By Deborah Anderson, Chair of Unicode Script Ad Hoc Committee

In January 2022, the Unicode Technical Committee approved five new
symbols to be published in Unicode 15.0. With the projected release date of
September 2022, these symbols are based on newly discovered trans-Neptunian
objects (TNOs) in the Solar System. They resulted from research efforts such as
those led by astronomer and professor Dr. Michael Brown at the California
Institute of Technology (CalTech).

These five objects orbit the Sun at a distance far larger than the
major planets. They are currently believed to be large enough to be round,
planetary worlds, in a category of objects called “dwarf planets” that also
includes Ceres, Pluto, Eris and probably Sedna. The most famous trans-Neptunian
object is Pluto, which historically had been considered to be the ninth planet
from the Sun, but was reclassified as a dwarf planet in 2006 by the
International Astronomical Union (IAU).[1]

How did this happen?

Individuals or organizations who want to propose new characters
have to check existing characters to avoid duplicates, find out if there are
equivalent forms already in existence, and most critically, determine the need
for a digital interchange of them, such as symbols that have been encoded for use
by NASA and other agencies. The proposal authors then must submit a proposal that articulates
how their request meets the criteria.

Once a proposal is submitted, the Unicode Technical Committee
determines whether to review the proposal and accept or decline it. This process
can take a couple of years or more. In the case of these five characters, the
proposers demonstrated the need, clearing the path for approval. 

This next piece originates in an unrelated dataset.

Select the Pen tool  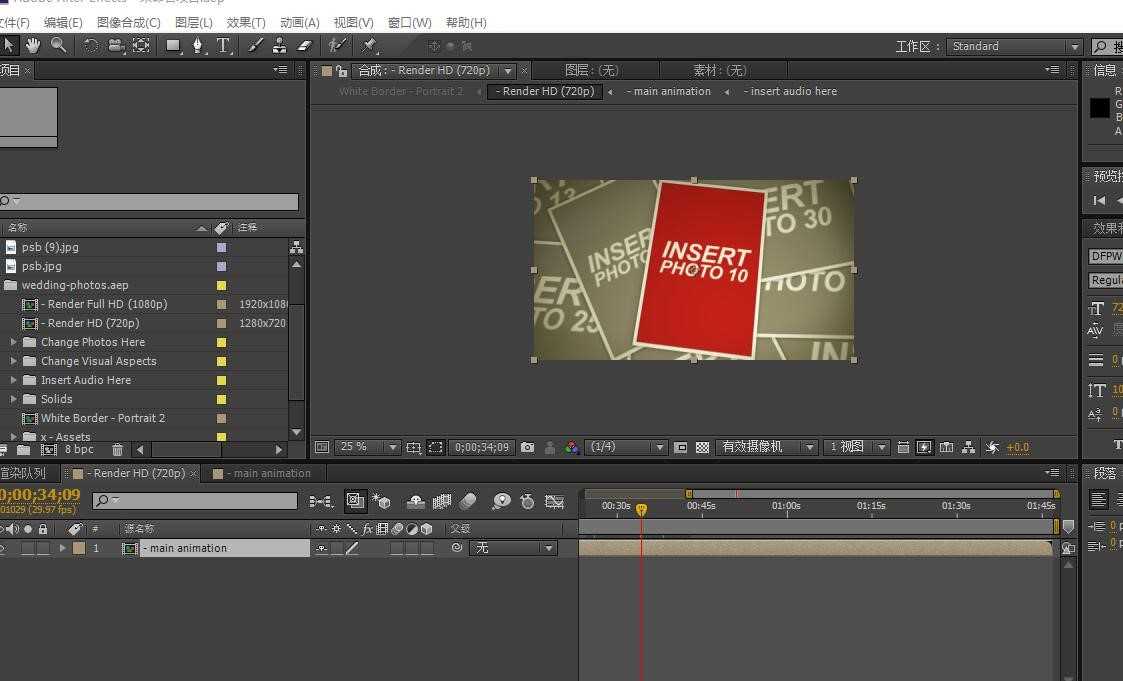(x=198, y=46)
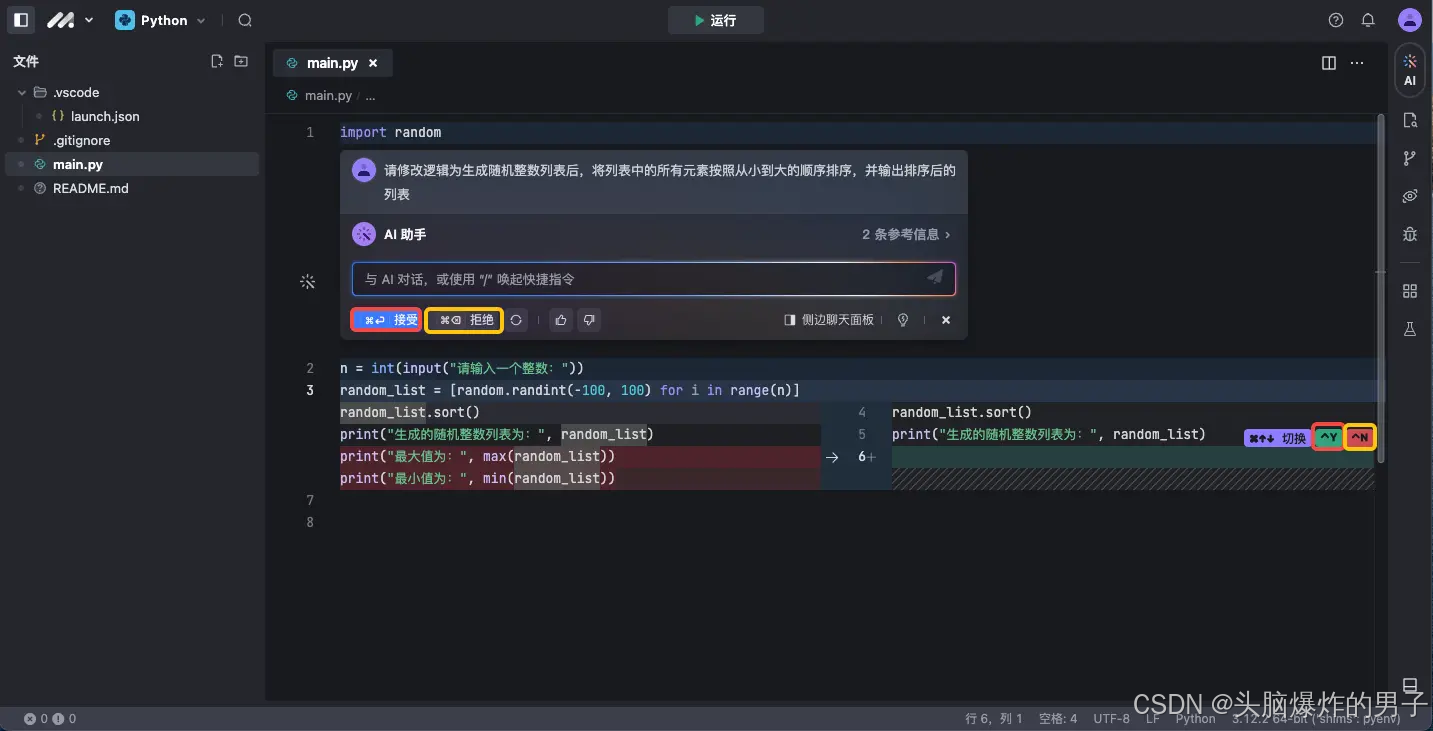Toggle the primary sidebar visibility
This screenshot has width=1433, height=731.
tap(20, 19)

Tell me more about these new characters. What are their names?

The International Astronomical Union (IAU) has standard conventions
for naming objects both within and outside of the solar system. Objects orbiting
the Sun outside the orbit of Neptune are named after mythological figures,
particularly those associated with creation. But the subset that orbit in a
two-to-three resonance with Neptune — the so-called “plutinos”, such as Pluto
and Orcus — are named after figures associated with the underworld. In this
case, the five TNOs, ordered by distance from the sun, are named:

Orcus: the Etruscan and Roman god of the underworld.

Haumea: the Hawaiian goddess of fertility; the telescope
used to discover this object is located on Hawaiʻi.

Quaoar: an important mythological figure of
the Tongva, the indigenous people who originally occupied the land where
CalTech is located.

Makemake: the creator god of the Rapanui of Easter Island.

Gonggong: a destructive Chinese water god.

What information is there on the actual symbols that will be available?

All five symbols were designed by Denis Moskowitz, a software
engineer in Massachusetts who had previously designed the Unicode symbol for
Sedna. He drew inspiration from existing symbols and the “native name or
culture” of the objects’ namesakes [2] to create the characters.

Denis explains his inspiration for each symbol below:

Orcus: The symbol for Orcus is a
combination of the Latin letters “O” and “R”, stylized to resemble a skull
and an orca’s grin.

Haumea: The symbol created for Haumea was a
combination and simplification of Hawaiian petroglyphs for “childbirth” and
“woman”.

Quaoar: The symbol is the Latin letter “Q”
with the tail fashioned into the shape of a canoe. The angular shape is
intended to reflect Tongva rock art.

Makemake: The Makemake symbol is a
traditional petroglyph of the face of the creator god Makemake, stylized to
suggest an “M”. The design was a collaboration with John T. Whelan.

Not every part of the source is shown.